Real Salt Lake came out firing to start this MLS season. Against the odds, they rose to the top of the West, hand in hand with the Colorado Rapids, also defying the odds. But they were two different kinds of success. The Colorado Rapids were compact. They knew their strengths and they played to them. They had defensive solidity and a fresh helping of veteran, proven goal scorers.
Meanwhile, Real Salt Lake was quite different. They had one clear order of business. Sit deep and fire the ball up, letting Joao Plata run underneath it. Then, they could hopefully filch a goal or two.
It wasn’t the most reliable source of goals, but it was working for the Utah-dwellers. They were able to establish themselves as one of the upstarts.
But Plata got hurt. And suddenly there was no one to fire the ball to from deep. Plus, Jeff Cassar may or may not have realized that that wasn’t exactly a reliable source of wins anyway. So Salt Lake began to reinvent themselves, gearing their output towards prolonged, sustainable success rather than flashes in the pan. It was a bold step and one that would be met with set backs, but it was necessary.

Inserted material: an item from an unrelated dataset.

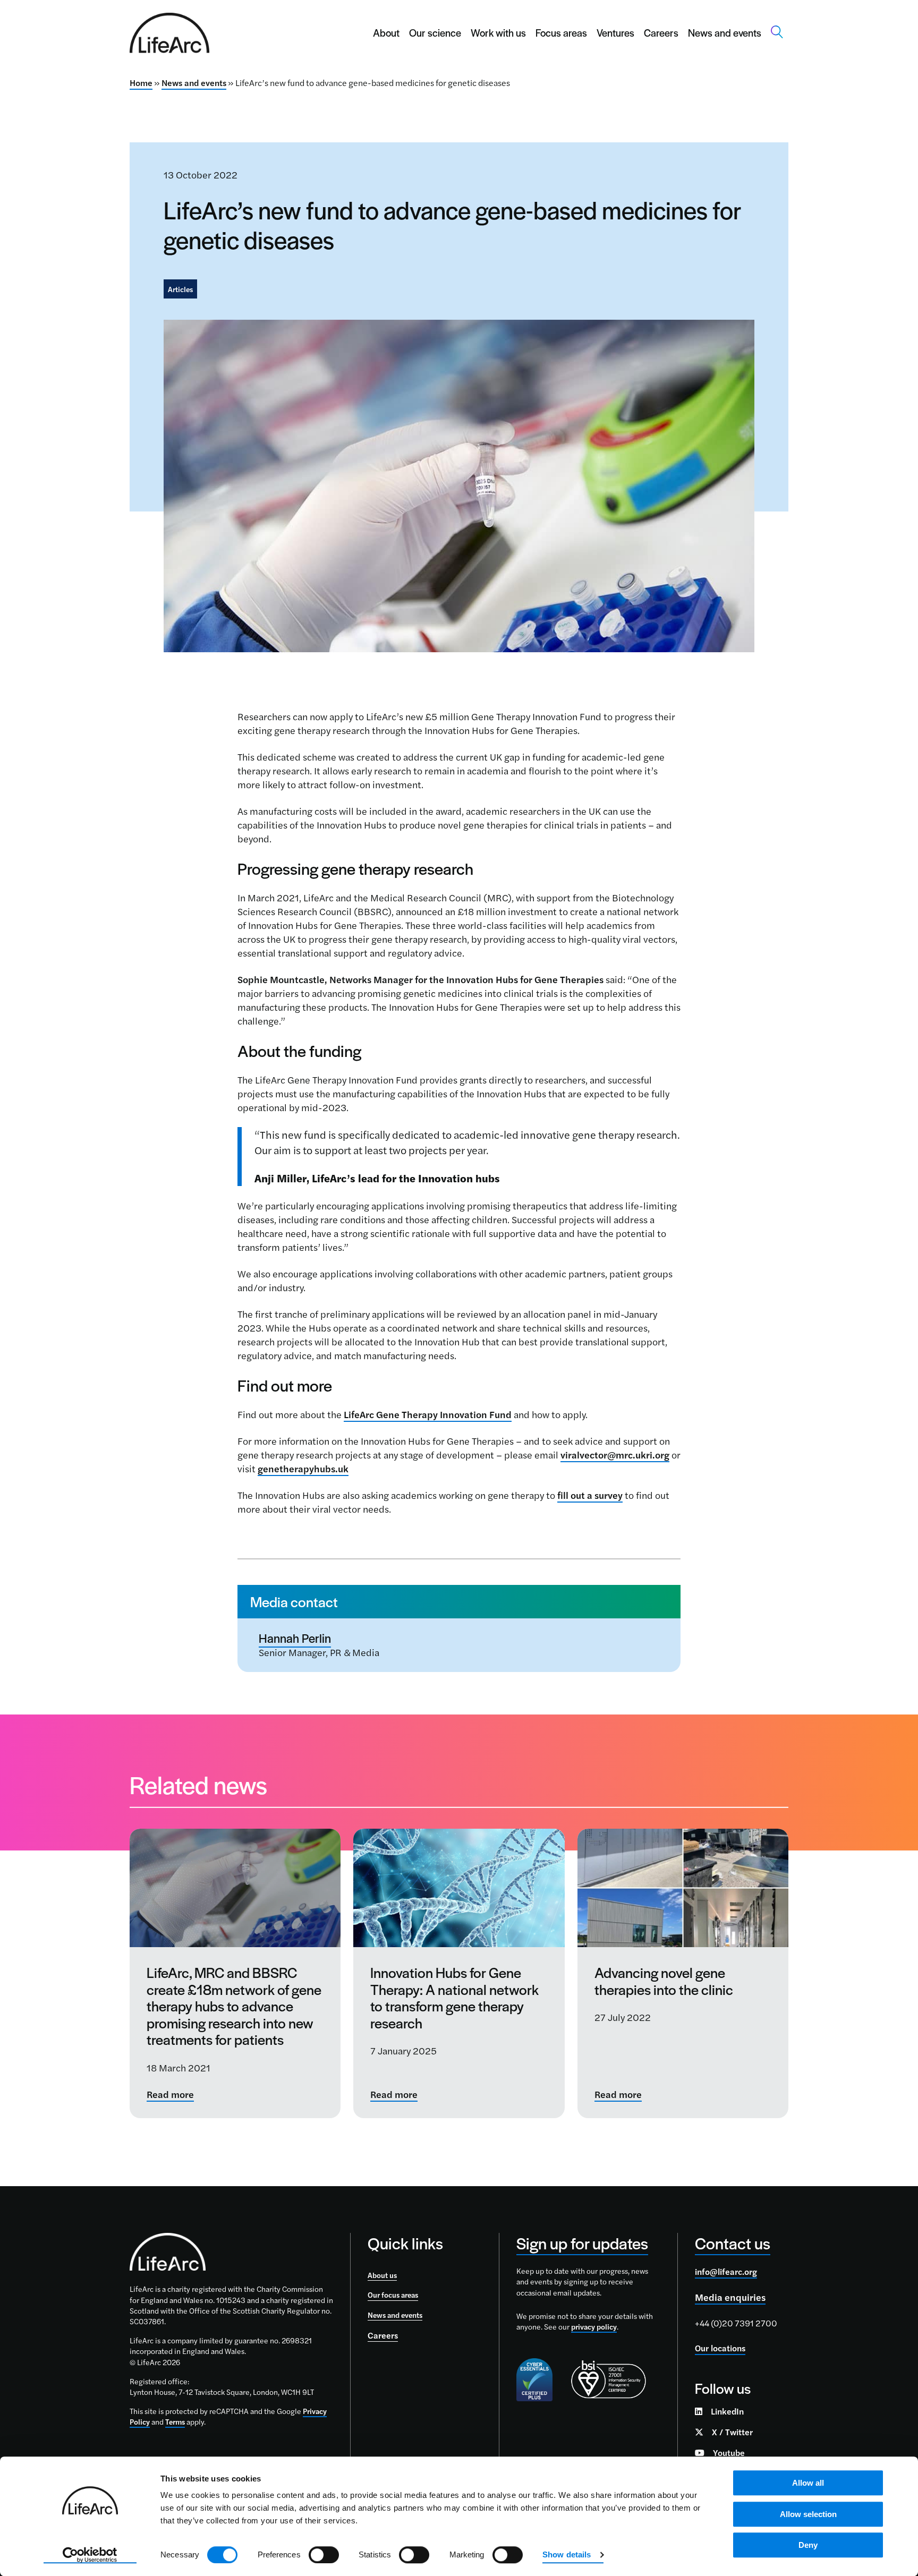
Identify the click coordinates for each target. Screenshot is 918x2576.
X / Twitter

Cassar made it very clear what the objective was. He cited the secret to his team’s success as ‘defending as a team’. He wants to have eleven guys defending and eleven guys attacking. He wants to be like Colorado: compact, disciplined, and organized.
It was tough for awhile, with Plata out and the venerable Javier Morales leading the creative duties. But against Sporting Kansas City, it looked to have come together.

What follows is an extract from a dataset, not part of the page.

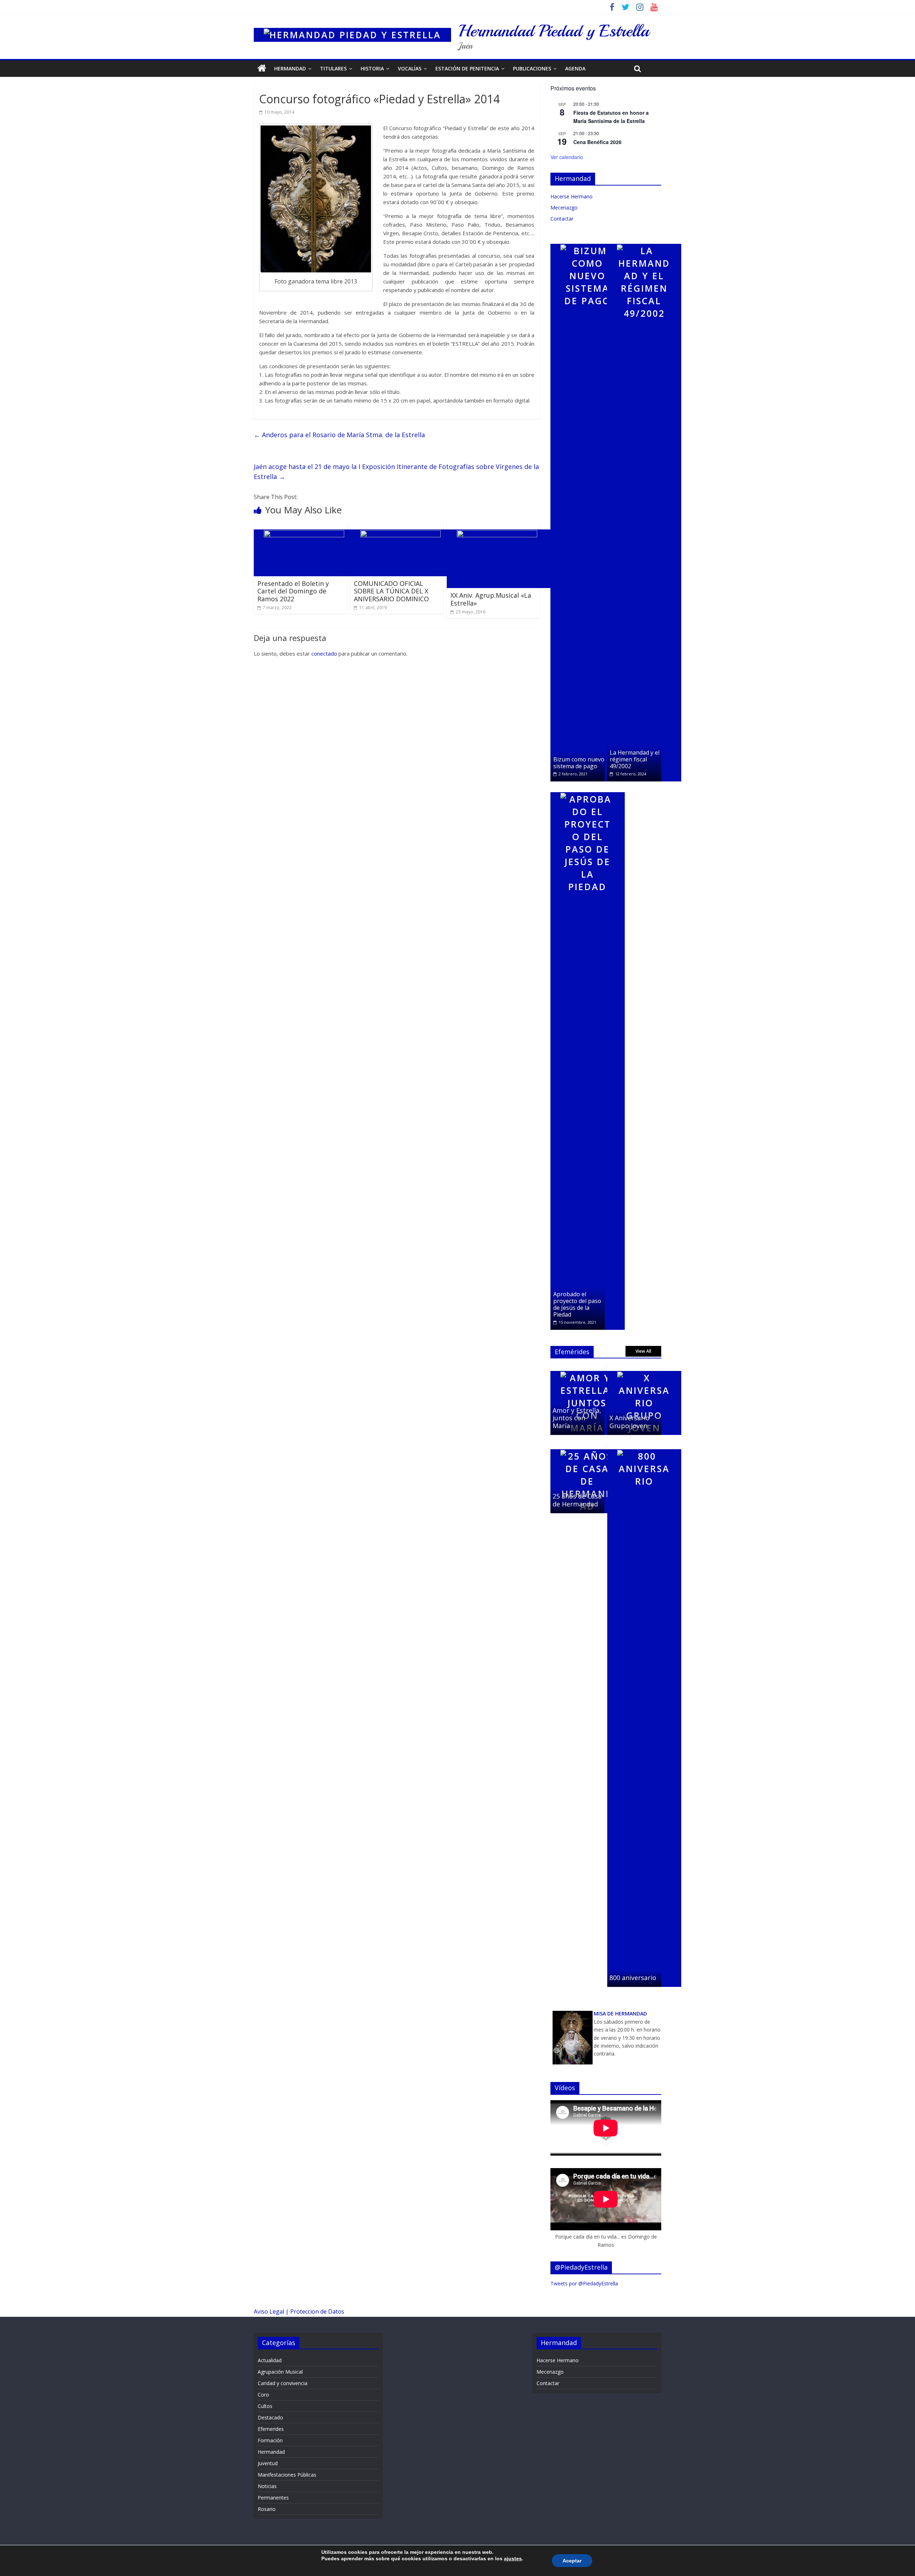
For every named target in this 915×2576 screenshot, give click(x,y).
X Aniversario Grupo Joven (629, 1421)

Real Salt Lake went into Children’s Mercy Park and did exactly what Colorado has been doing all year, only they did it bigger. Whereas Colorado has been squeezing out 1-0 wins by surrendering possession, defending as a team, and taking their chances, Real Salt Lake pushed out a conclusive 3-1 victory while surrendering possession, defending as a team, and taking their chances.
So you see where the excitement lies.
Salt Lake had fallen in a bit of a doldrums, losing two straight 1-0 games. The first, against Colorado, where they were outdone by the master. The second, against Houston, Real Salt Lake’s finishing was just tragically off.
Against Kansas City, it came together. Real Salt Lake looked just like Colorado. They took their chances, they invoked havoc when they had the ball (as briefly as that may have been) and they defended comprehensively as a unit, preventing Sporting Kansas City from getting any sort of offensive traction.
The question is whether or not Salt Lake can master this style of play like Colorado has.